(Saved data entries)
----------
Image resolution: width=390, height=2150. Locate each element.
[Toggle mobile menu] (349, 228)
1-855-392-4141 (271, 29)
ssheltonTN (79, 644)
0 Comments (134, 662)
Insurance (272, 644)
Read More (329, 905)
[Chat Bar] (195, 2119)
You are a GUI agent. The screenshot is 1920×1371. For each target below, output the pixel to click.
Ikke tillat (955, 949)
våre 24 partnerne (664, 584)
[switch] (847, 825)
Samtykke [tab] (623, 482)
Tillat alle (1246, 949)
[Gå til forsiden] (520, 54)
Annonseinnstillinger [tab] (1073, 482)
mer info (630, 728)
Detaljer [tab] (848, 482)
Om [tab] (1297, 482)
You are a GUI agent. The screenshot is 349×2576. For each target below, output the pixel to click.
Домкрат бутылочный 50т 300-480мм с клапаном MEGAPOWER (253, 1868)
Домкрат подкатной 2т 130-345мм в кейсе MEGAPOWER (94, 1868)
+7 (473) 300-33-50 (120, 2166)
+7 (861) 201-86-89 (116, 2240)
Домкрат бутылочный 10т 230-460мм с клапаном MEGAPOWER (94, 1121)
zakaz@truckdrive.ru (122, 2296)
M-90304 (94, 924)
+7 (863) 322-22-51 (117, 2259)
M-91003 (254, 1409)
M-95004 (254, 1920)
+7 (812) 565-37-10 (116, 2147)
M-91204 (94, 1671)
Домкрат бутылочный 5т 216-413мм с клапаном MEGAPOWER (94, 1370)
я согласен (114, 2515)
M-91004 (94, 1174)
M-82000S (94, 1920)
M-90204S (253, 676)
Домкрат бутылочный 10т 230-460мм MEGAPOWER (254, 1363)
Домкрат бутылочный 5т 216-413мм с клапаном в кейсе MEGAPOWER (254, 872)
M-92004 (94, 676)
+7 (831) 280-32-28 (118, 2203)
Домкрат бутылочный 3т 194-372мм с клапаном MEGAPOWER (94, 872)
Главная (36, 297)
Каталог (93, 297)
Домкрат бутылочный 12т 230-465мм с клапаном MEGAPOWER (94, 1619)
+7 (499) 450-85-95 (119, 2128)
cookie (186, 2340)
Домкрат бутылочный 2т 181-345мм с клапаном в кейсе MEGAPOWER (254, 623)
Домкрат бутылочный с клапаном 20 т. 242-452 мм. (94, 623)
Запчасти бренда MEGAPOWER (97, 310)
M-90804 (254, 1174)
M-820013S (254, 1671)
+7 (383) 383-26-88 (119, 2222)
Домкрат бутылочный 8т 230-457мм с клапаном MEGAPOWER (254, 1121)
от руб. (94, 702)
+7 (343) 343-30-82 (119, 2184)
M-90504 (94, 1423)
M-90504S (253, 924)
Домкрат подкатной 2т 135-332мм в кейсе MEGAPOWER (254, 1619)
----------
* [Requirement] Each record must appear again, word for word.

* [Result for this exercise]
Image resolution: width=390, height=2150. Locate each element.
[Toggle mobile menu] (349, 228)
1-855-392-4141 (271, 29)
ssheltonTN (79, 644)
0 Comments (134, 662)
Insurance (272, 644)
Read More (329, 905)
[Chat Bar] (195, 2119)
You are a GUI agent. The screenshot is 1920×1371. For each target below, output the pixel to click.
Ikke tillat (955, 949)
våre 24 partnerne (664, 584)
[switch] (847, 825)
Samtykke [tab] (623, 482)
Tillat alle (1246, 949)
[Gå til forsiden] (520, 54)
Annonseinnstillinger [tab] (1073, 482)
mer info (630, 728)
Detaljer [tab] (848, 482)
Om [tab] (1297, 482)
You are a GUI agent. The screenshot is 349×2576. For each target below, output the pixel to click.
Домкрат бутылочный 50т 300-480мм с клапаном MEGAPOWER (253, 1868)
Домкрат подкатной 2т 130-345мм в кейсе MEGAPOWER (94, 1868)
+7 (473) 300-33-50 (120, 2166)
+7 (861) 201-86-89 (116, 2240)
Домкрат бутылочный 10т 230-460мм с клапаном MEGAPOWER (94, 1121)
zakaz@truckdrive.ru (122, 2296)
M-90304 (94, 924)
+7 (863) 322-22-51 (117, 2259)
M-91003 (254, 1409)
M-95004 (254, 1920)
+7 (812) 565-37-10 (116, 2147)
M-91204 (94, 1671)
Домкрат бутылочный 5т 216-413мм с клапаном MEGAPOWER (94, 1370)
я согласен (114, 2515)
M-91004 (94, 1174)
M-82000S (94, 1920)
M-90204S (253, 676)
Домкрат бутылочный 10т 230-460мм MEGAPOWER (254, 1363)
Домкрат бутылочный 5т 216-413мм с клапаном в кейсе MEGAPOWER (254, 872)
M-92004 (94, 676)
+7 (831) 280-32-28 (118, 2203)
Домкрат бутылочный 3т 194-372мм с клапаном MEGAPOWER (94, 872)
Главная (36, 297)
Каталог (93, 297)
Домкрат бутылочный 12т 230-465мм с клапаном MEGAPOWER (94, 1619)
+7 (499) 450-85-95 (119, 2128)
cookie (186, 2340)
Домкрат бутылочный 2т 181-345мм с клапаном в кейсе MEGAPOWER (254, 623)
Домкрат бутылочный с клапаном 20 т. 242-452 мм. (94, 623)
Запчасти бренда MEGAPOWER (97, 310)
M-90804 (254, 1174)
M-820013S (254, 1671)
+7 (383) 383-26-88 (119, 2222)
Домкрат бутылочный 8т 230-457мм с клапаном MEGAPOWER (254, 1121)
от руб. (94, 702)
+7 (343) 343-30-82 (119, 2184)
M-90504 (94, 1423)
M-90504S (253, 924)
Домкрат подкатной 2т 135-332мм в кейсе MEGAPOWER (254, 1619)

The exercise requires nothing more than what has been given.